Work request → Find the string "условиях" in the data, then copy every line where it is found.
*** Opening Data ***
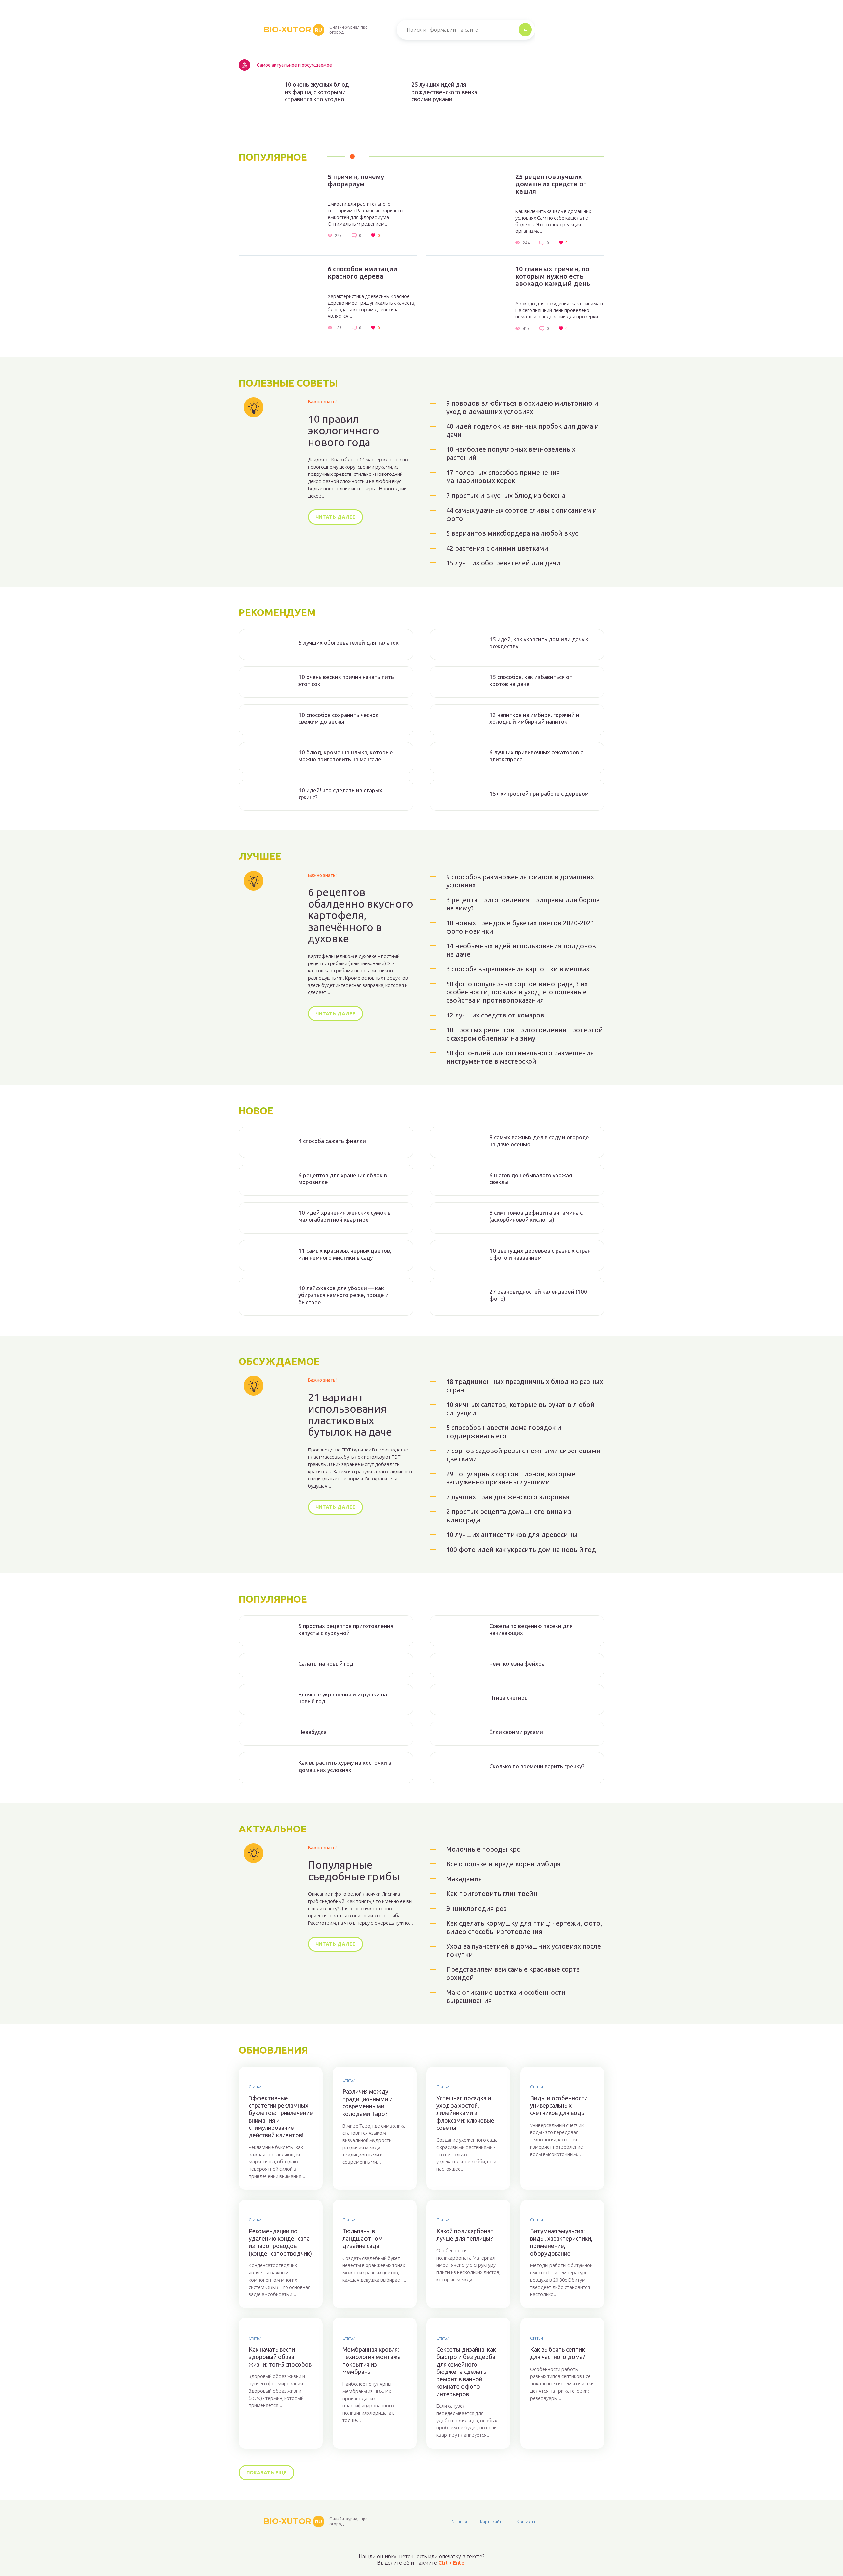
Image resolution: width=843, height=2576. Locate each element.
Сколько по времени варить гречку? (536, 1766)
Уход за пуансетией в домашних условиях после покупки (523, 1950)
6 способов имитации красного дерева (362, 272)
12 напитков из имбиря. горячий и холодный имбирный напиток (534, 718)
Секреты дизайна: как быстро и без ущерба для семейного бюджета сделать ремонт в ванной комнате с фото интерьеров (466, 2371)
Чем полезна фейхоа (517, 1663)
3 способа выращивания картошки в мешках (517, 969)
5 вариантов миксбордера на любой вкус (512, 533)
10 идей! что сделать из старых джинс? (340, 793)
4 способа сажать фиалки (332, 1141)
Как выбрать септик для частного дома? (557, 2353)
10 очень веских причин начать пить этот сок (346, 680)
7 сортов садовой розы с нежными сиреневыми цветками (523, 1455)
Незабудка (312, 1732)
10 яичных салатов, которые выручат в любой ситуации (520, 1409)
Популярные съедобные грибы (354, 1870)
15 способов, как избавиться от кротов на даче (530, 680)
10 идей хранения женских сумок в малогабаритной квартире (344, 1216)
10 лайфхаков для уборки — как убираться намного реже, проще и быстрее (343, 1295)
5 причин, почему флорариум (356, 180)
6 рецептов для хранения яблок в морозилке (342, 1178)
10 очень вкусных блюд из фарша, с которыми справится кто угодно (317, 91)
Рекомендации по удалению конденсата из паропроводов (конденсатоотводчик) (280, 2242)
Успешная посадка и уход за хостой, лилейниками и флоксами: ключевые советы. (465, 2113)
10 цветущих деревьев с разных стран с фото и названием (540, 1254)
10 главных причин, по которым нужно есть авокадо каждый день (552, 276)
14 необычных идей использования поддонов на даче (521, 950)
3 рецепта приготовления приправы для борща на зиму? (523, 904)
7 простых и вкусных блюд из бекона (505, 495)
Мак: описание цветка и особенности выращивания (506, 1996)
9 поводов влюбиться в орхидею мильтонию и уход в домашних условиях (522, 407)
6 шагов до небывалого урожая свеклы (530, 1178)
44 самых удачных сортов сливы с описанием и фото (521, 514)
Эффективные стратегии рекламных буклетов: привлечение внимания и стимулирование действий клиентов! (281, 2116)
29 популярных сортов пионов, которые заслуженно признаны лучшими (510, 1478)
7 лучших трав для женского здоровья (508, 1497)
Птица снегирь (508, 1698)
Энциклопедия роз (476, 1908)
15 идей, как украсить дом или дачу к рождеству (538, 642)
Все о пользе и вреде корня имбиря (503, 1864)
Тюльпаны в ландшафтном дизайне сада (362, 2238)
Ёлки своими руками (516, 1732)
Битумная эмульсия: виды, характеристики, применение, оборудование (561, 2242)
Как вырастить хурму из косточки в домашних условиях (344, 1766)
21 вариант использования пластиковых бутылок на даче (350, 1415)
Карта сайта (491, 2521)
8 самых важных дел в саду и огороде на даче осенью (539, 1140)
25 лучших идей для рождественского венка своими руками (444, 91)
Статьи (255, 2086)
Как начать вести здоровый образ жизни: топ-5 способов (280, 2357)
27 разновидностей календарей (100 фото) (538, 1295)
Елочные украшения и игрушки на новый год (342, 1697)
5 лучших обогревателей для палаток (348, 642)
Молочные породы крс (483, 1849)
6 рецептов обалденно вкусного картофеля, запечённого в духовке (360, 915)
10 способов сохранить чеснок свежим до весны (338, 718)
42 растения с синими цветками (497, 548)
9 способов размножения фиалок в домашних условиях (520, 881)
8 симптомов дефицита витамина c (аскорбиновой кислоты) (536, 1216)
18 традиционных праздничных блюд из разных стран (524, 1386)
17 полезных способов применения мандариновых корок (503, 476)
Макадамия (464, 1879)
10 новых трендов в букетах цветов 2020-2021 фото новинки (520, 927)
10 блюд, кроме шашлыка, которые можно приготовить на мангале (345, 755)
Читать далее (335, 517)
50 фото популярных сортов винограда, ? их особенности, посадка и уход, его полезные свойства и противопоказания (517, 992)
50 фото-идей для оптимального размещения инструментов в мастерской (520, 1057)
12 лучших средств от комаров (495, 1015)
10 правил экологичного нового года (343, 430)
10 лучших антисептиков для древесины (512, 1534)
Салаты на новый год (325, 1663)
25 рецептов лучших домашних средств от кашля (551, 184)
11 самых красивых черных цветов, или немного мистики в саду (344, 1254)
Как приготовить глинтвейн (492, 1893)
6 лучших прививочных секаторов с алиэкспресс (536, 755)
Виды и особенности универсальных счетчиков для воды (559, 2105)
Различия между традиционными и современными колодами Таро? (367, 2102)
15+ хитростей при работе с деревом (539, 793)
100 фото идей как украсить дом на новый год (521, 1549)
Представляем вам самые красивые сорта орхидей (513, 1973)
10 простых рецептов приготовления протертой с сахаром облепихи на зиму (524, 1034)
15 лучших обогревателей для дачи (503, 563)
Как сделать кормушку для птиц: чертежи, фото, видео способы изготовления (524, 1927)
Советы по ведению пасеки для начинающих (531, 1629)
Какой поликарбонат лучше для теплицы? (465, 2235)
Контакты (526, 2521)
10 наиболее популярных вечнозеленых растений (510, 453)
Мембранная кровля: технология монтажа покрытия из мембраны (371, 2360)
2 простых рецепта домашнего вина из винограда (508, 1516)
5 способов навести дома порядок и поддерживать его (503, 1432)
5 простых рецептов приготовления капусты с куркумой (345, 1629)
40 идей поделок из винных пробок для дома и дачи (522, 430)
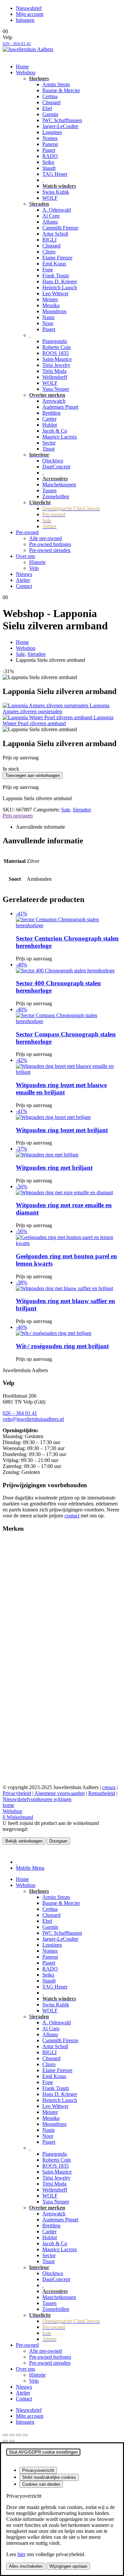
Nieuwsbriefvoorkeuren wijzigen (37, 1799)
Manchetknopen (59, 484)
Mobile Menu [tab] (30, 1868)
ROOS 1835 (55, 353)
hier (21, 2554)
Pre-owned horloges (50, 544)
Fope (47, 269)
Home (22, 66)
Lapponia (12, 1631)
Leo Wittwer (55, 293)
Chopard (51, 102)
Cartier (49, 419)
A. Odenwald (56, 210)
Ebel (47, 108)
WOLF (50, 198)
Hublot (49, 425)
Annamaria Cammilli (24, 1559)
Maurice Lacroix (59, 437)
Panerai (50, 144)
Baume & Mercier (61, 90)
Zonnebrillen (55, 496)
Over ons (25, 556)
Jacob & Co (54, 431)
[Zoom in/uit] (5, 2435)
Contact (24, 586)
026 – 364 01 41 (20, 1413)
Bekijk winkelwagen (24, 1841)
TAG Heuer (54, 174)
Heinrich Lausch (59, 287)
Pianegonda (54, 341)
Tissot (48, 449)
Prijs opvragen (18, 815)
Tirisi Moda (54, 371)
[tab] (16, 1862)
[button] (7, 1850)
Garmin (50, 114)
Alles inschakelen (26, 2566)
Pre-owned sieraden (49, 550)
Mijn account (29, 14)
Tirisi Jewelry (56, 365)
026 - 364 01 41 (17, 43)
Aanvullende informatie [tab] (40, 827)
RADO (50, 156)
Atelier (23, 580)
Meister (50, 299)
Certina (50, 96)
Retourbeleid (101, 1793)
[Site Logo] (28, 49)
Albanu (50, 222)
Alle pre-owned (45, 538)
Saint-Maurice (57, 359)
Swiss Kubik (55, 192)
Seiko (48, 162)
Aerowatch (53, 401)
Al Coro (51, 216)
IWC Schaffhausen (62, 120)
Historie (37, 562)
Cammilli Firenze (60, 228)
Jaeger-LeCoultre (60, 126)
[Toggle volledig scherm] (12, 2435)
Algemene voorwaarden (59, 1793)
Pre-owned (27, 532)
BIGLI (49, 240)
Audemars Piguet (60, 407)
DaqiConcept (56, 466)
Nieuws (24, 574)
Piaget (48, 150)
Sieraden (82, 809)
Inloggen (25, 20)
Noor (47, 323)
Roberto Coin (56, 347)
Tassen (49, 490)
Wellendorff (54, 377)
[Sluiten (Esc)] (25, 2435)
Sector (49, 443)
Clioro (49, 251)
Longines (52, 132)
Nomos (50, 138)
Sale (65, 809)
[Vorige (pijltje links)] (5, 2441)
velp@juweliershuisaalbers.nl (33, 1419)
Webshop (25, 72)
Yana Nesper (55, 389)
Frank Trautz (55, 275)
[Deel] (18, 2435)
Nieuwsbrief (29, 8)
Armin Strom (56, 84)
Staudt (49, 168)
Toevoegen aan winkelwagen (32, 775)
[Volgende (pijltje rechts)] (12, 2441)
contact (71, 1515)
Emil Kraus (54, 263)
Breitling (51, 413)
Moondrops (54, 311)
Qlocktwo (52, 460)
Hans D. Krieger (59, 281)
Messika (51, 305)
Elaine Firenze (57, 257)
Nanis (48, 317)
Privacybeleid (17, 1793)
*** Closing Data ***
Your solution →
Уход за пуансетией в домашних условиях после покупки (523, 1950)
9 поводов влюбиться в орхидею мильтонию и уход в домашних условиях (522, 407)
Как вырастить хурму из косточки в домашних условиях (344, 1766)
9 способов размножения фиалок в домашних условиях (520, 881)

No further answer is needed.